(GIVEN RECORDS):
============================================================

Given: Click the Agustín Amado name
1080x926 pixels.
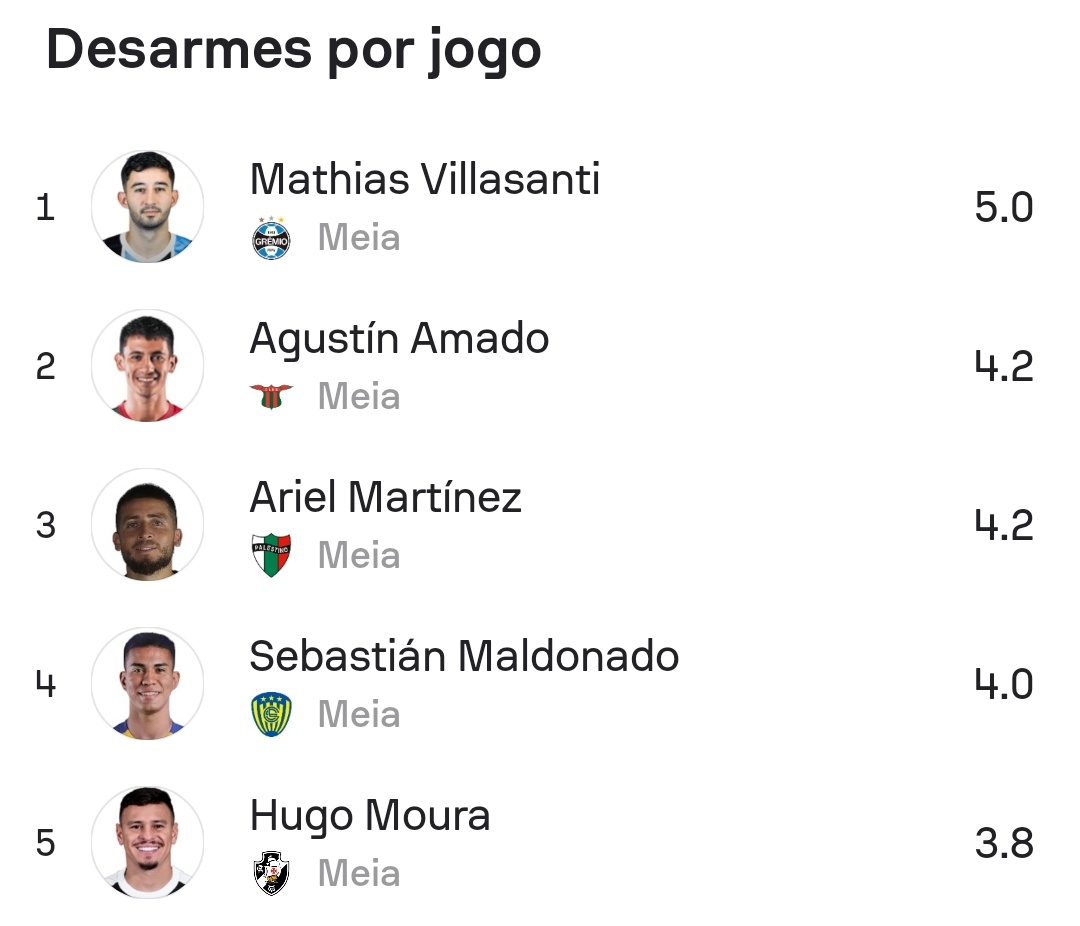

============================================================

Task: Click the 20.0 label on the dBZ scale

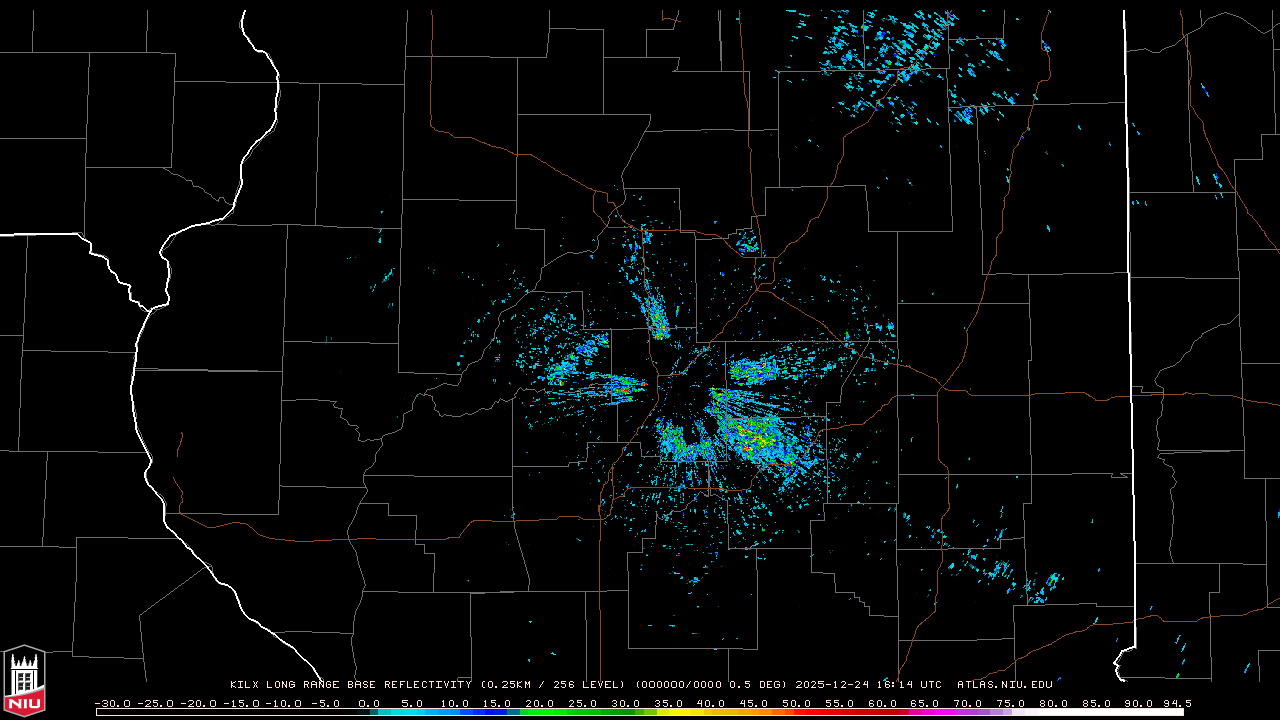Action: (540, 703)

============================================================

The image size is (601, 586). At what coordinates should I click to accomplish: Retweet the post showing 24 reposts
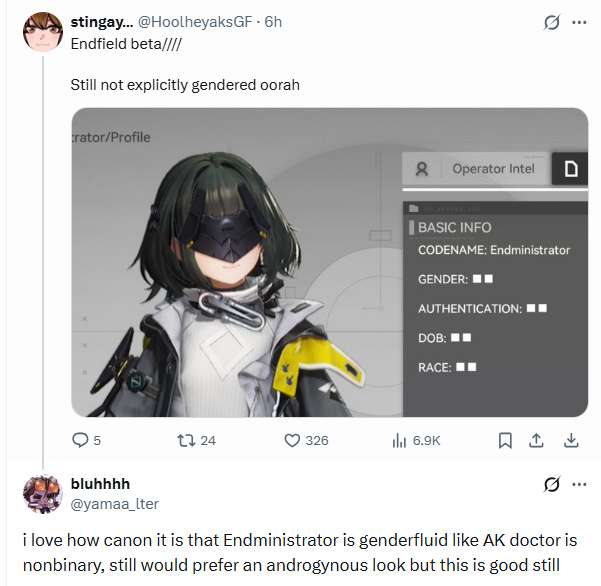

============================================================

(PROBLEM TO WORK ON): Return, with no change at all, every line in the entries above from the line containing "Given: Click the Agustín Amado name" through the line containing "1080x926 pixels.".

(ANSWER):
Given: Click the Agustín Amado name
1080x926 pixels.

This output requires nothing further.